Question

edgeR- DE analysis with no replicates

0

Entering edit mode

knipehf • 0

@knipehf-11012

Last seen 7.8 years ago

Hello,

First of all I would like to apologise if this is a straight forward question/ similar to another thread.

I have been given some RNA-seq data to do my dissertation (i say this as there is no possibility for more sequencing!), and have assembled a de novo transcriptome. Now I want to look at differentially expressed genes.

Unfortunately, there are no replicates, and nestedness within the design.

There are 6 individuals- normal male, infected male (intersex1), infected male (intersex2), normal female, normal female infected, infected female (intersex3). From this I want to look at the differences between males/females, infected/uninfected and normal males/females/intersex1/2/3. However, I also have 4 different tissue types, from each of these individuals which I also want to compare.

So my question is, what would be the best way to approach such analysis?

I can't really remove any explanatory factors, as they are all important- and even then i still probably do not have enough replicates. I am not entirely sure what a 'reasonable' dispersion value would be, as this is not a controlled experiment (environmental samples). So perhaps the method which appeals to me most would be to identify the non DE genes and calculate the dispersion value from that?
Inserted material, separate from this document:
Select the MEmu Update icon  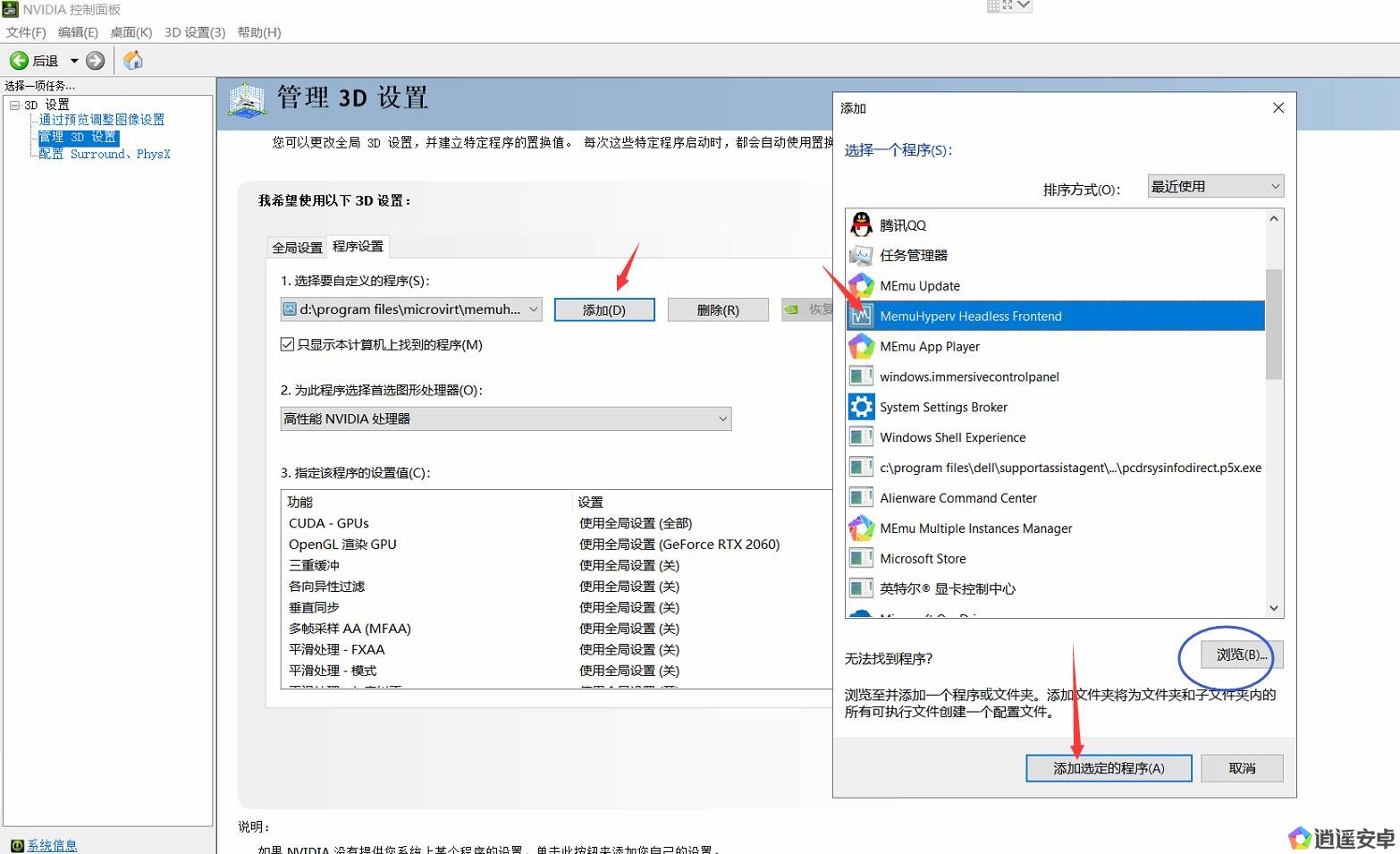(x=861, y=285)
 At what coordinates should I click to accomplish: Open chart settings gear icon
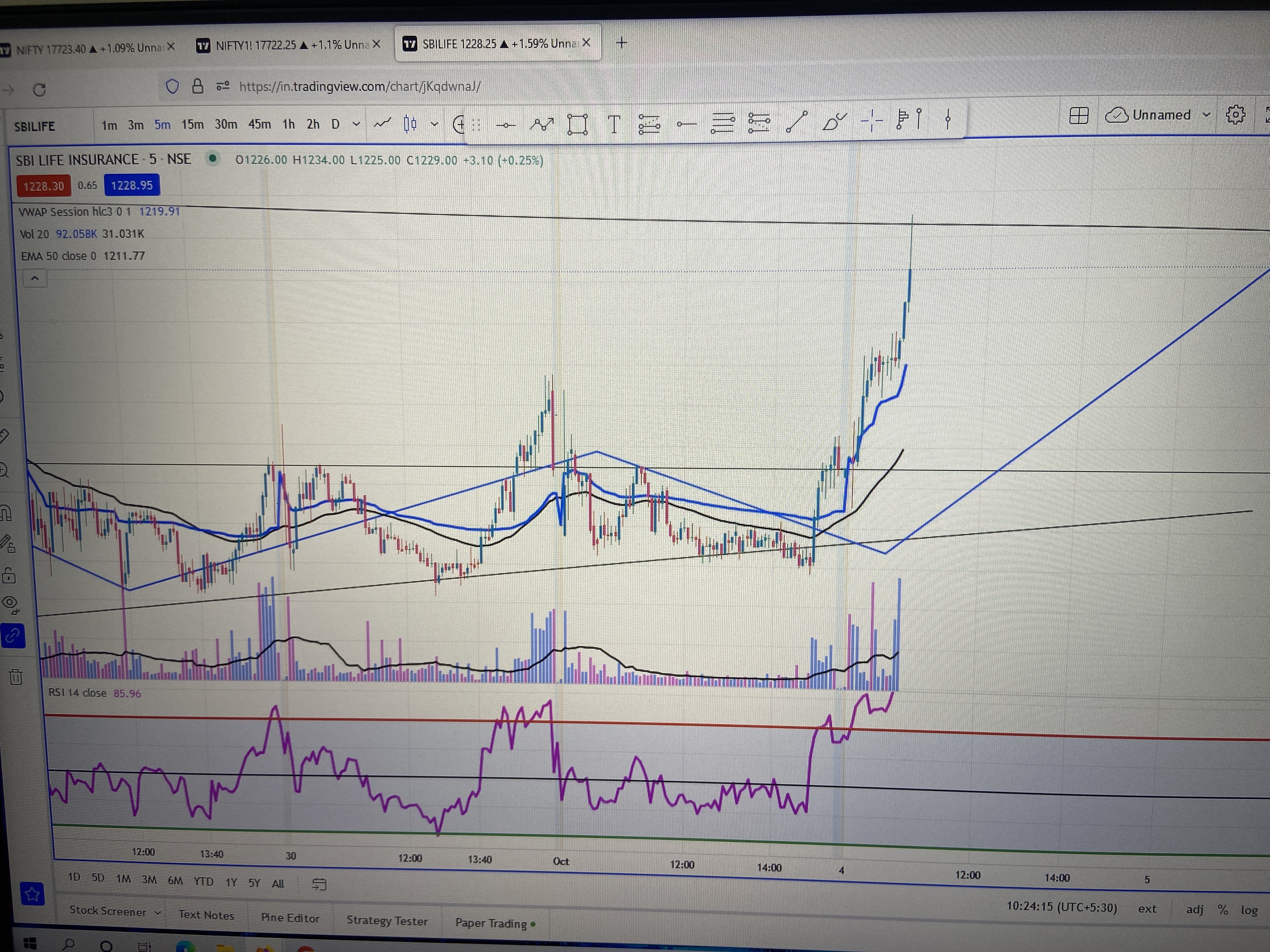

Any advice/ suggestions would be greatly appreciated!

Many thanks,

Hazel

edger differential gene expression without replicate nested design help • 2.5k views

ADD COMMENT • link updated 7.8 years ago by Aaron Lun ★ 28k • written 7.8 years ago by knipehf • 0

score 2 · Answer 1 · 2016-06-30

2

Entering edit mode

Aaron Lun ★ 28k

@alun

Last seen 5 hours ago

The city by the bay

Your idea of using non-DE genes is circular. To determine whether a gene is DE or not, you need an estimate for the dispersion, so you're back to the same problem as before. While you could do this in iterations (i.e., identify non-DE genes using an initial value for the dispersion, re-estimate the dispersion from the non-DE genes, and repeat using the new value), there's no guarantee that those iterations would converge to any sensible value for the dispersion. In fact, some back-of-the-envelope calculations suggest that they probably don't.

Anyway, I assume you've read the relevant section of the edgeR user's guide on this topic. The idea of dropping the least-important explanatory factors is only to estimate the dispersion; you still use the full design matrix to fit your GLM and to do your contrasts. If the dropped factor is important, then your dispersion will be overestimated (due to hidden DE inflating the variability between "replicates") and you'll be more conservative. This is probably the lesser of the two evils, with the alternative being that you detect a whole lot of false positives.

Really, though, if I got this data set, I would complain loudly to the person who gave it to me, and then refuse to do anything more than a descriptive analysis of the log-fold changes. Why should I have to suffer due to someone else's bad experimental design?

ADD COMMENT • link 7.8 years ago Aaron Lun ★ 28k

1

Entering edit mode

The suffering part is an unfortunate consequence of the (sometimes perverse) power dynamic in academia where graduate students often feel they have little power to assert their views/will "up the chain"

ADD REPLY • link 7.8 years ago Steve Lianoglou ★ 13k

0

Entering edit mode

Thank you for the quick response!

I see what you mean, thank you. The only libraries that I can think of that would probably be the most similar/ less influenced by infection or sex are the muscle and 'head' (I know, not technically a tissue!), although I cannot say this for sure. Would it work if I used either of those to estimate the dispersion and then apply to the full design matrix? So I would ignore sex and infection for the estimation, and then just look at the other tissues and sexes for my main analysis (hepatopancreas, ovary, testes and muscle or head).

ADD REPLY • link 7.8 years ago knipehf • 0

1

Entering edit mode

Yes, ignoring sex and/or infection seems like a good place to start (tissues will have to much DE between them to be sensibly ignored). In effect, you treat each individual as replicates of each other, allowing you to block on the individual and tissue in your design matrix for dispersion estimation. You then use the full design matrix to do your contrasts - presumably this has 6*4 = 24 coefficients for all the different combinations of individual/tissue.